Spot Dx-Dermatology-012

Damian is a 64-year-old retired labourer. He has a history of spinal stenosis, chronic pain and traumatic brain injury. His medications include duloxetine and tapentadol.

Damian presents with a six-month history of right nipple change. It is darker, mildly itchy and feels much thicker than the left. There is no nipple discharge. He has no pain but is concerned about what is causing the change.

He has had significant sun exposure in the past, with no significant family history of cancer.

Clinically both breasts and axillae are normal on palpation except for the areola region of his right breast (pictured, post-punch biopsy) which is thickened and hyperpigmented.

Damian declines any breast imaging. Given this a punch biopsy is performed.

What is the most likely diagnosis?

Correct!

The clinical findings are consistent with naevoid hyperkeratosis of the nipple.

This condition presents as a verrucous appearing pigmented area of thickening, typically confined to the nipple and areola.

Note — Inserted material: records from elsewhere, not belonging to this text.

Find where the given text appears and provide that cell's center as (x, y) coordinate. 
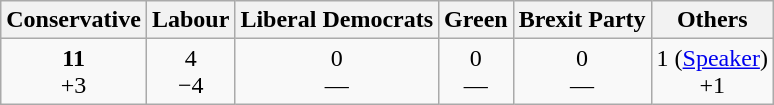
11+3 (74, 72)
Liberal Democrats (337, 20)
Labour (190, 20)
1 (Speaker)+1 (712, 72)
Brexit Party (582, 20)
4−4 (190, 72)
Others (712, 20)
Conservative (74, 20)
Green (476, 20)
From the cell containing the given text, extract its center point as [x, y] coordinate. 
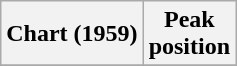
Peakposition [189, 34]
Chart (1959) [72, 34]
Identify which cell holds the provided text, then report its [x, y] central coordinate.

The plaques are usually asymptomatic, though may cause itch. The cause is unclear.

These lesions do not require treatment, apart from for cosmesis, in which case cryotherapy or keratolytics may be of benefit, although carry a risk of hypopigmentation. Topical steroids may be trialled for itch. 

Diseases of the male nipple-areola-complex are relatively uncommon. Some of the potential causes are associated with significant morbidity and mortality.

The key differential diagnosis of concern in this case was Paget’s disease of the nipple, as this malignant condition carries significant morbidity and mortality. Paget’s disease is uncommon, and especially rare in males.

The fact that there was no palpable mass on breast examination was reassuring, but not decisive for the diagnosis. However, the suggestion of any breast imaging was unacceptable to the patient, notwithstanding the risk of missing breast malignancy.

The diagnosis of seborrhoeic keratosis was also considered, but the uniformity and confinement to the nipple area made this less likely.

The possibility of a melanoma was also entertained but this condition is also exceedingly uncommon.

In this case punch biopsy of the areola revealed orthokeratotic hyperkeratosis, papillomatosis, keratotic plugging and a mild dermal perivascular lymphocytic infiltrate, consistent with naevoid hyperplasia of the nipple.